All set to host passthrough

Proc 2 isolated from unRaid

CPU Thread Pairings
Proc 1
cpu 0 <===> cpu 12
cpu 1 <===> cpu 13
cpu 2 <===> cpu 14
cpu 3 <===> cpu 15
cpu 4 <===> cpu 16
cpu 5 <===> cpu 17

Proc 2
cpu 6 <===> cpu 18
cpu 7 <===> cpu 19
cpu 8 <===> cpu 20
cpu 9 <===> cpu 21
cpu 10 <===> cpu 22
cpu 11 <===> cpu 23

(test numbers correlate on the attached image of processor utilization in unRaid)
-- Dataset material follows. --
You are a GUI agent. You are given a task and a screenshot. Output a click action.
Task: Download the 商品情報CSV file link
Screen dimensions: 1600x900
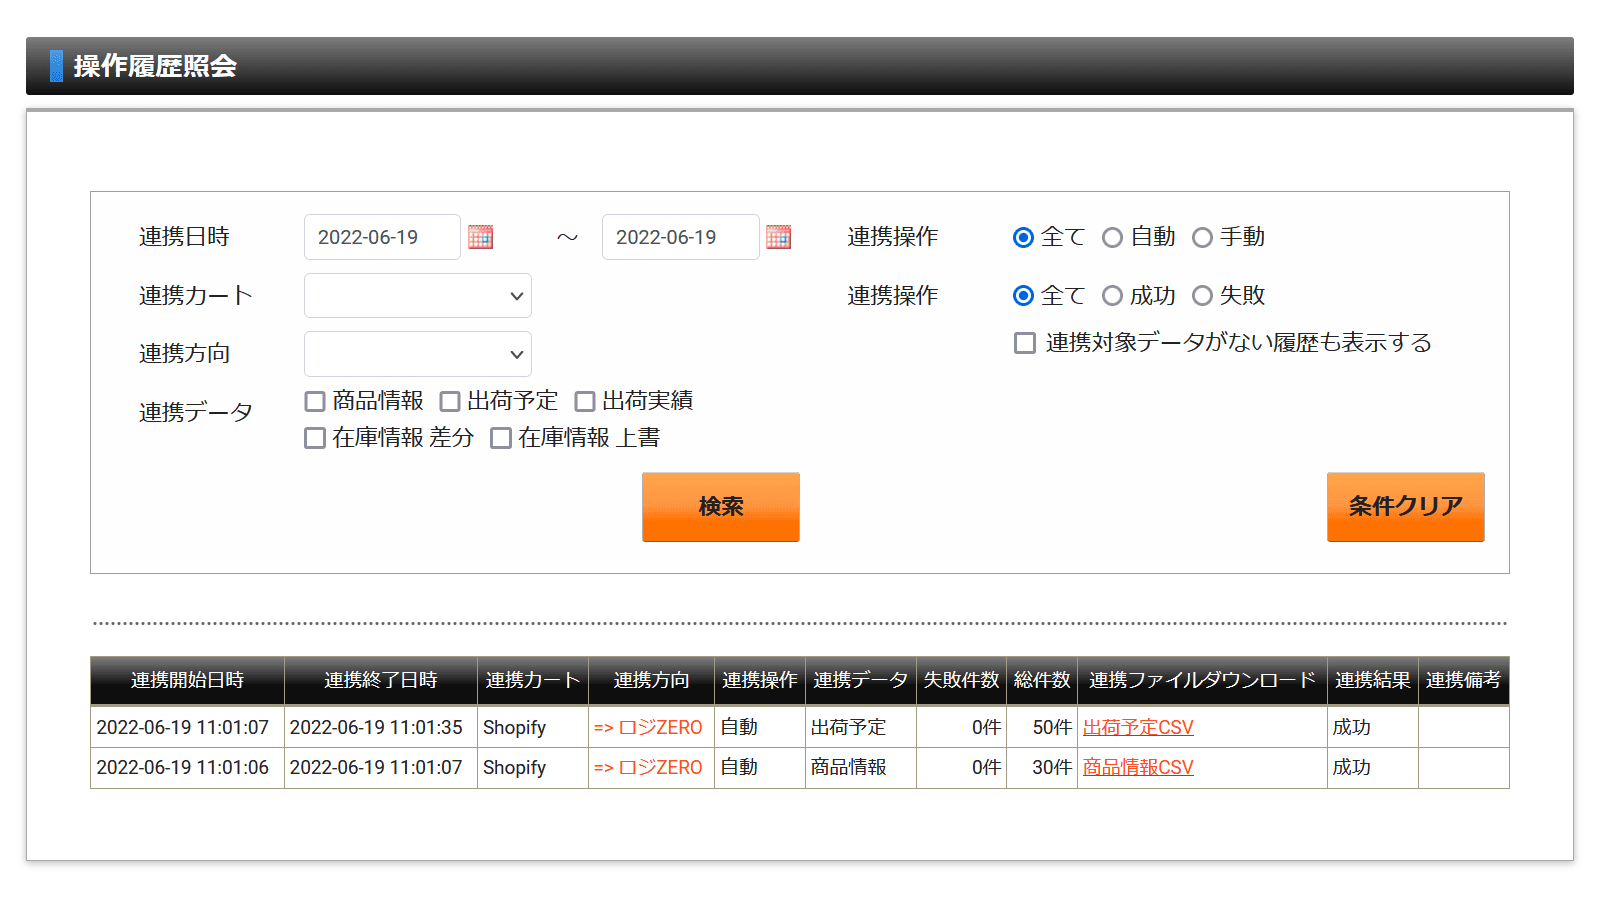[x=1138, y=768]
1. Topology 3 cores:2 threads, processors 6-11 (see image 1) not all cores not utilized to 100%

482

485

486

2.Topology 3 cores :2 threads, processors 6,18 7,19 8, 20 (HT Pairs on physical cpus) same issue, vm HT cores not pushed to 100% utilization

351

350

3. Topology 3 cores :2 threads, processors 6, 7, 8, 18, 19, 20 (HT Pairs on physical cpu) same issue, HT cores not pushed to 100% utilization

345

351

348

4. Topology 6 cores: 1 thread, processors 6-11, 100% cpu usage

541

535

540

5. Topology 6 cores: 1 thread, processors 6,7,8, 18,19, 20, 100% cpu usage

359

356

360

6. Topology 6 cores: 1 thread, Processors 6,18 7,19 8, 20 (ht Pairs on physical cpu) image 4 100% cpu utilization

360

363

361

and for fun:

7. Topology 2 sockets, 3 cores, 1 threads, processors 6-11, 100% cpu utilization

540

536

542

8. topology 2 sockets, 3 cores, 1 threads, processors 6,18 7,19 8, 20, 100% cpu utilization

365

364

363

———————

The info you don’t care about -

Setting the topology to 2 processors with 3 cores 1 thread each showed no real change in benchmark vs showing the vm 1 processor of 6 cores with 1 thread each. Not that this was ever debated, but I figured it wouldn’t take too long just to see what happens.

In any test utilizing HT cores/threaded pairs on a physical processor, scores were consistently lower than using non-paired cores. Not that that was ever in question either, but shows consistency in testing.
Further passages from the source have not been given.